# bwaaaaaahaaaaaahaaaaaa



## ultramag (Oct 31, 2006)

Happy Halloween my fellow smokers!!!  :twisted: A good day to all and be sure you got the treats ready.


----------



## Dutch (Oct 31, 2006)

BOOOOOOOooooooooo!!!! 

A Happy and Safe Halloween to you all!


----------



## monty (Oct 31, 2006)

Happy  Holiday all you Halloweenies!


----------



## smokyokie (Oct 31, 2006)

Happy Halloween!.  Time to get out the cauldron and brew up some scary stew over an open fire!


----------



## smoke on the water (Nov 1, 2006)

DDBBQ,
Invite a bunch of friends over. Have everybody bring something different to throw in the pot full of beef broth. Vegetables, meats, rice, anything you can think of. It has been good every time we've had it.


----------



## icemn62 (Nov 1, 2006)

That would have been cool for me, but anybody I invited over would have brought beer.  A big vat {pot} of mixed up beer.


----------



## buzzard (Nov 1, 2006)

i got in trouble for handing out ribs, two each vacuum sealed.


----------



## smokyokie (Nov 1, 2006)

:oops: Had the same problem w/ little hot links :oops:


----------



## Dutch (Nov 1, 2006)

That's the problem with folks nowadays, they just don't apprecieate good 'que!! :mrgreen:


----------

--------------------

• [Task to complete]
Write out the Halloween forum thread word for word, everything from "## smokyokie (Oct" down to "we've had it.".

(Entries from a dataset)
--------------------

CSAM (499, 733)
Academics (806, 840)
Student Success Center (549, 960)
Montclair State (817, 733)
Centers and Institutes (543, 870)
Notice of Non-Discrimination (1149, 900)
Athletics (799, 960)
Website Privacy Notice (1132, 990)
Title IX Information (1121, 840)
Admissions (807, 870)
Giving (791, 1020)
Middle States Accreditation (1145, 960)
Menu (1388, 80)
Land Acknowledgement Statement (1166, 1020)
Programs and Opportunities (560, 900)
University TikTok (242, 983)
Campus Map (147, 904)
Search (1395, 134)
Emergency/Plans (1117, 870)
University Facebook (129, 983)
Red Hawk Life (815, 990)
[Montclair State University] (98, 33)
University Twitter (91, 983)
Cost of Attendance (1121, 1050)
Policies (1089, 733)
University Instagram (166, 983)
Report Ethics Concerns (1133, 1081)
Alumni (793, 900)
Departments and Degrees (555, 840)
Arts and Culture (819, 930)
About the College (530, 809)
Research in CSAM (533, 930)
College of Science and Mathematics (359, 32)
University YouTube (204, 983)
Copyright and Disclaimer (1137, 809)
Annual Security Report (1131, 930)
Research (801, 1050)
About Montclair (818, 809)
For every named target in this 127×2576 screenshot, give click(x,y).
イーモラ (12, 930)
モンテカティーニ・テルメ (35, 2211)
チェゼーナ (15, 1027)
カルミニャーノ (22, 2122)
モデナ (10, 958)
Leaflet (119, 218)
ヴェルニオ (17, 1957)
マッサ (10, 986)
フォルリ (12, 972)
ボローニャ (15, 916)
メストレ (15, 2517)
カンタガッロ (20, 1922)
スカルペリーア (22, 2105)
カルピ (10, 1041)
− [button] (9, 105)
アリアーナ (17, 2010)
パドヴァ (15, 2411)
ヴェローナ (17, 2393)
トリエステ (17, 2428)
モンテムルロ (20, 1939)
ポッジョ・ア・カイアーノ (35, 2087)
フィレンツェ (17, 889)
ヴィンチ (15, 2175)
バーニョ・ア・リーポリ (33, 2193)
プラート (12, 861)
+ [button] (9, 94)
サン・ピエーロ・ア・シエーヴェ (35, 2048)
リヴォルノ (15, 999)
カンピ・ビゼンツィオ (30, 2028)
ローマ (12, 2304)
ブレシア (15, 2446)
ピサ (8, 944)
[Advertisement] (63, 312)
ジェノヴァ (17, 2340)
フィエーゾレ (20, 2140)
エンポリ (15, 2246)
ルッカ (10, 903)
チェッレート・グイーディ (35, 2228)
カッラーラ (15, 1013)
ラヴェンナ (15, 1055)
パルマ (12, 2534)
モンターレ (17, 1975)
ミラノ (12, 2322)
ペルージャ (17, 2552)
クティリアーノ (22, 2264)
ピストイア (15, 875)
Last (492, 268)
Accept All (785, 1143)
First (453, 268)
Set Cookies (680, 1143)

--------------------

• [Written response]
## smokyokie (Oct 31, 2006)

Happy Halloween!.  Time to get out the cauldron and brew up some scary stew over an open fire!


----------



## smoke on the water (Nov 1, 2006)

DDBBQ,
Invite a bunch of friends over. Have everybody bring something different to throw in the pot full of beef broth. Vegetables, meats, rice, anything you can think of. It has been good every time we've had it.